Freiwillige, angetreten! Welche Patienten werden das sein? Solche, die keine Geduld für eine Stimmtherapie über 6 Monate und länger aufbringen können, die einen raschen Erfolg benötigen (z.B. im Beruf), die eine ambulante Therapie aufgrund ungünstiger Arbeitszeiten (Schichtdienst, Überstunden u.s.w.) nicht einrichten können, die zuhause oder in den Pausen am Arbeitsplatz keine Zeit finden, ihre Stimmübungen durchzuführen, oder die nicht in der Lage sind, die Übungen selbstständig korrekt durchzuführen, sowie Patienten in abgelegenen Wohnorten mit langen Anfahrtswegen. Die Diagnosen sind nicht so wichtig. Und die Behandler? Na, Sie brauchen schon ein Team aus mindestens 3, besser 6 verschiedenen Personen, dazu auch die tägliche endoskopische Untersuchung, wobei ich mir so manchen Fall einer Arbeitshyperämie der Stimmlippen vorstellen kann. Aber die werden sich schon erholen: am besten "Zapfenstreich" um 8 am Abend und "Wecken" um 6 in der Früh. Spaß beiseite: Auch für Kliniken und Kurkliniken könnte der Ansatz als stationäre oder teilstationäre Behandlung interessant werden.

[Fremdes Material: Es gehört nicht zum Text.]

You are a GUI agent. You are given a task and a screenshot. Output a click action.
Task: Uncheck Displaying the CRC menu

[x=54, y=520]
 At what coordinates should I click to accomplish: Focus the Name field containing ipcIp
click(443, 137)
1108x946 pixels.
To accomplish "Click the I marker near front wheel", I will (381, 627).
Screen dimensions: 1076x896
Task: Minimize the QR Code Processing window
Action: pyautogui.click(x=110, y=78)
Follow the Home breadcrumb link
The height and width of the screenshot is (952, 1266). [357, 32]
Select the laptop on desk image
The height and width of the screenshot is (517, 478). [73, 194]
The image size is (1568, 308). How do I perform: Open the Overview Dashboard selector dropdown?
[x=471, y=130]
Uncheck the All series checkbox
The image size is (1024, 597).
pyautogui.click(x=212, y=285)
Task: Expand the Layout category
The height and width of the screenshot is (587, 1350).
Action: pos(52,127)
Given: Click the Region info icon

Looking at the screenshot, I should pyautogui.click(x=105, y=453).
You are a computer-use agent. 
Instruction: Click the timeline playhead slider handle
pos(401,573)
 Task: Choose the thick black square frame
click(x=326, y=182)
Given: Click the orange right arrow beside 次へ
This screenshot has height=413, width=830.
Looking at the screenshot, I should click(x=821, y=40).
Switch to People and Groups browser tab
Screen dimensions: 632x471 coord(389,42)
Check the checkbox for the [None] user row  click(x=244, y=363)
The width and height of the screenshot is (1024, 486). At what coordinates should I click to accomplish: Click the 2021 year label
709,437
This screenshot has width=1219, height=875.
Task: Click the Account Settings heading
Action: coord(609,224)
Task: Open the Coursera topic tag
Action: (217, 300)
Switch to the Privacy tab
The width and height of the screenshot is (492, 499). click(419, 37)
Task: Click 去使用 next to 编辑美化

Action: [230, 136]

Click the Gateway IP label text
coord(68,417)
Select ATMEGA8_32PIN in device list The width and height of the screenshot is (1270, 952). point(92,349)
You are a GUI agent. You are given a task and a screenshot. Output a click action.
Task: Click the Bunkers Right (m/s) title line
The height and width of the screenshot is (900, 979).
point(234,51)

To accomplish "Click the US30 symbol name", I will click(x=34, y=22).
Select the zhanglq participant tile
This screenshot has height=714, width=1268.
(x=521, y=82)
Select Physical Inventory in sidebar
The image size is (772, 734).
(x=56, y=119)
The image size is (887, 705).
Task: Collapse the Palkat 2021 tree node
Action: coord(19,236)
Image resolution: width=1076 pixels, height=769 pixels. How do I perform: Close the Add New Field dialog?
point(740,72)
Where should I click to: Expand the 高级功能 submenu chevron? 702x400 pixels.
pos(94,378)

Natürlich haben die Autoren ihr neues Konzept schon ausprobiert. Es besteht ja aus bewährten Übungen. Das Neue ist nur der brutale Zeitplan. Ergebnisse enthält die Arbeit noch nicht: Die Autoren müssen erst noch beweisen, dass 20 Zeitstunden in 4 Tagen effektiver sind als in 3-6 Monaten. Vielleicht haben Sie und Ihre tapfersten Patienten ja den Mut, das neue Konzept schon vorab auszuprobieren. Aber Vorsicht: nichts für "Warmduscher"!

Fazit

Das Boot-Camp-Konzept treibt das Üben bei Stimmtherapien auf die Spitze - lerntheoretisch fundiert. Das konventionelle "Timing" einer Stimmtherapie wird auf ein Woche konzentriert.

> Die Überlegenheit gegenüber dem üblichen Konzept muß erst noch bewiesen werden, doch steht jetzt schon fest, dass ein kompaktes Konzept vielen berufklich stark eingespannten Patienten entgegenkommt. Aber "tough" muß man schon sein, als Patient und als Behandler.